**Material for this exercise**

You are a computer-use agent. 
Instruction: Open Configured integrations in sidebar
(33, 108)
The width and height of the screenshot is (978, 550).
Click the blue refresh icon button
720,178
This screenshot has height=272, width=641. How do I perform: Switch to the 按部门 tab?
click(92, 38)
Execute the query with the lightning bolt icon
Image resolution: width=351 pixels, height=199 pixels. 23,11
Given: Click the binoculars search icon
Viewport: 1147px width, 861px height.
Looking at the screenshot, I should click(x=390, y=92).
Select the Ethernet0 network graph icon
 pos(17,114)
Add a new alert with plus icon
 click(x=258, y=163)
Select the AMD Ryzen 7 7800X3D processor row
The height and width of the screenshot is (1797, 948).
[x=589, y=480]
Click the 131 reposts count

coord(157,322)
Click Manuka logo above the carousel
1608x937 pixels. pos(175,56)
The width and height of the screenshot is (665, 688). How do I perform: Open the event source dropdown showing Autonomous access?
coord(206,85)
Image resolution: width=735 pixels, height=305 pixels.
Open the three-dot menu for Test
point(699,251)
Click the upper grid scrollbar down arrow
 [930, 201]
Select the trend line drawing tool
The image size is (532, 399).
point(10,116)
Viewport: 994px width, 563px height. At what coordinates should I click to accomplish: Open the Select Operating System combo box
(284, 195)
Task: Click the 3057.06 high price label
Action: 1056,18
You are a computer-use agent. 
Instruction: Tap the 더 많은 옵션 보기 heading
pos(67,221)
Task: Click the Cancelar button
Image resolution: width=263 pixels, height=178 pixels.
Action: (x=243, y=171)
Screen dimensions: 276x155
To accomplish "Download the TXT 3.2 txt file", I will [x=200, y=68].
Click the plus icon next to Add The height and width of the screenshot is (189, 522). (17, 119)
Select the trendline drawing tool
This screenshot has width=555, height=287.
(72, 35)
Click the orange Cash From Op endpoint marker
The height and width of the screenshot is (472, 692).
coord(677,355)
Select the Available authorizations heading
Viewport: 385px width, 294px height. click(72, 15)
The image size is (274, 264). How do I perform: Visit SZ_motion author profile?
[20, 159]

**What you have to do**
A faithful, word-for-word copy of the data is the expected answer.

**Response box**
You are a computer-use agent. 
Instruction: Open Configured integrations in sidebar
(33, 108)
The width and height of the screenshot is (978, 550).
Click the blue refresh icon button
720,178
This screenshot has height=272, width=641. How do I perform: Switch to the 按部门 tab?
click(92, 38)
Execute the query with the lightning bolt icon
Image resolution: width=351 pixels, height=199 pixels. 23,11
Given: Click the binoculars search icon
Viewport: 1147px width, 861px height.
Looking at the screenshot, I should click(x=390, y=92).
Select the Ethernet0 network graph icon
 pos(17,114)
Add a new alert with plus icon
 click(x=258, y=163)
Select the AMD Ryzen 7 7800X3D processor row
The height and width of the screenshot is (1797, 948).
[x=589, y=480]
Click the 131 reposts count

coord(157,322)
Click Manuka logo above the carousel
1608x937 pixels. pos(175,56)
The width and height of the screenshot is (665, 688). How do I perform: Open the event source dropdown showing Autonomous access?
coord(206,85)
Image resolution: width=735 pixels, height=305 pixels.
Open the three-dot menu for Test
point(699,251)
Click the upper grid scrollbar down arrow
 [930, 201]
Select the trend line drawing tool
The image size is (532, 399).
point(10,116)
Viewport: 994px width, 563px height. At what coordinates should I click to accomplish: Open the Select Operating System combo box
(284, 195)
Task: Click the 3057.06 high price label
Action: 1056,18
You are a computer-use agent. 
Instruction: Tap the 더 많은 옵션 보기 heading
pos(67,221)
Task: Click the Cancelar button
Image resolution: width=263 pixels, height=178 pixels.
Action: (x=243, y=171)
Screen dimensions: 276x155
To accomplish "Download the TXT 3.2 txt file", I will [x=200, y=68].
Click the plus icon next to Add The height and width of the screenshot is (189, 522). (17, 119)
Select the trendline drawing tool
This screenshot has width=555, height=287.
(72, 35)
Click the orange Cash From Op endpoint marker
The height and width of the screenshot is (472, 692).
coord(677,355)
Select the Available authorizations heading
Viewport: 385px width, 294px height. click(72, 15)
The image size is (274, 264). How do I perform: Visit SZ_motion author profile?
[20, 159]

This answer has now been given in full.